AV News 184 - May 2011
Peter Coles, His passion for photography & AV - in his own words
Peter has been taking photographs for over 60 years. He started with a
posh-looking Italian-job camera which was really just a simple box camera but
it did look good! Then his grandma contributed towards a proper camera on the
understanding that he would never take her photograph; but he did anyway and
also surprised a lot of folk, including himself in 1956-7 when some of his images
adorned the walls of Leeds University because he had won several Awards.
Peter was supposed to spend most of his time reading Chemistry but he did
play a lot of football as well as taking pictures. In 1957/8 Peter’s Education
thesis for his Dip Ed involved a sort-of-one-projector-AV on 'The Jewish
Religion in Leeds', which gained him a distinction, probably because even
university lecturers would prefer to look at pictures than read too many words,
even though they had to set up a projector and tape recorder to do so! So the
proper camera, this time an Irish-job called a Corfield Periflex, was standing
him in good stead. Fancy the Irish being famous for cameras! It was, indeed,
the first camera to use multi-coated Lanthanum glass and was probably the
forerunner of the mass-market single-lens reflex camera, as it had a periscope
which dipped in to the field-of-view to ensure accurate focussing. One of
Peter’s Grandma-pictures, appeared five decades later in an AV called 'What I
Call Love'. This is also the title of Peter’s first published book of Poems.

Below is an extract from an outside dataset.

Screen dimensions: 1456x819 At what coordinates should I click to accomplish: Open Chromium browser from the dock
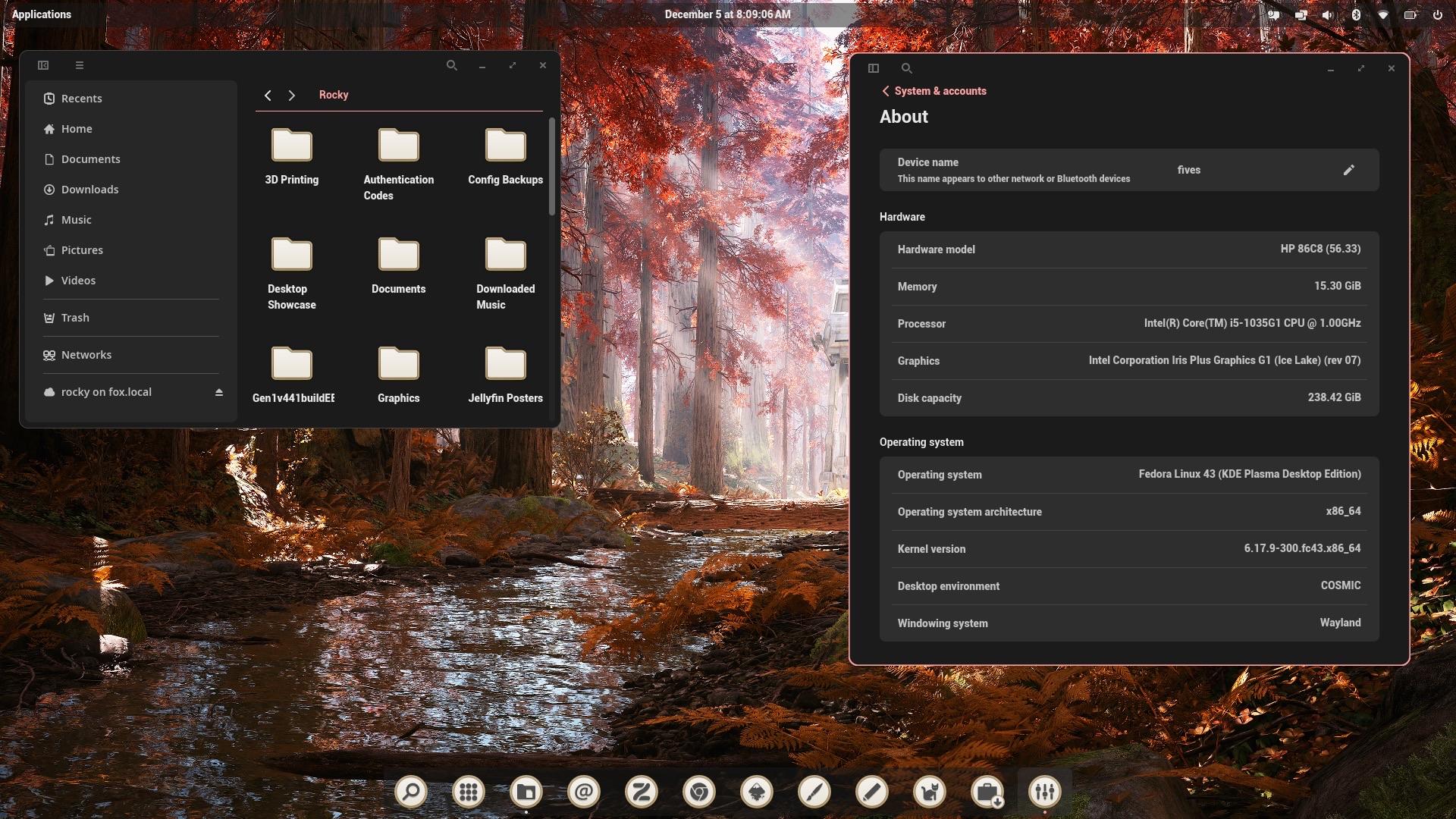point(698,792)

Peter married Enid in 1958 and taught Chemistry in two Grammar Schools
in Bradford. He set up a Photographic Group in his second job as Head of
Chemistry at Thornton Grammar School. One of his 'pupils', John Robinson, is
now a member of Leeds AV Group! Another, John Baruch, a Professor in
Bradford University is, amongst other things, in charge of a degree course in
Digital Imaging.
Peter then went on to teach teachers at Loughborough. He was also invited
to take part in a lecture tour of Northern Universities and so, once again his
trusty Periflex came in useful as his topic for the lectures was 'Teaching
Chemistry with Models'! Sadly, these were not the cat-walk sort of models but
molecular models! Loughborough, seemed like an easy job to him: four
lectures a week and walking round a couple of practical sessions talking to
students about what they were doing, but then came a revolution when,
suddenly, Loughborough College had to find a way of teaching a few hundred
students 'Materials Science' with only one Physical Science lab. So Peter
volunteered to teach them via closed-circuit television. This entailed designing
the lectures, demonstrations and audio-visual aids and controlling three
television cameras at the same time as giving the lectures. This proved to be
fascinating but exhausting work, particularly as to make ends meet for his
growing family (Enid had produced three in under three years!), Peter spent
most weekends taking photographs of horses jumping over fences at
numerous venues throughout the land for a local entrepreneur to sell to them,
to the horse-riders not the horses! Peter tried cine for a short while to record his
children growing up, but he soon found that the quality of image was
disappointing and so it was back to 35mm.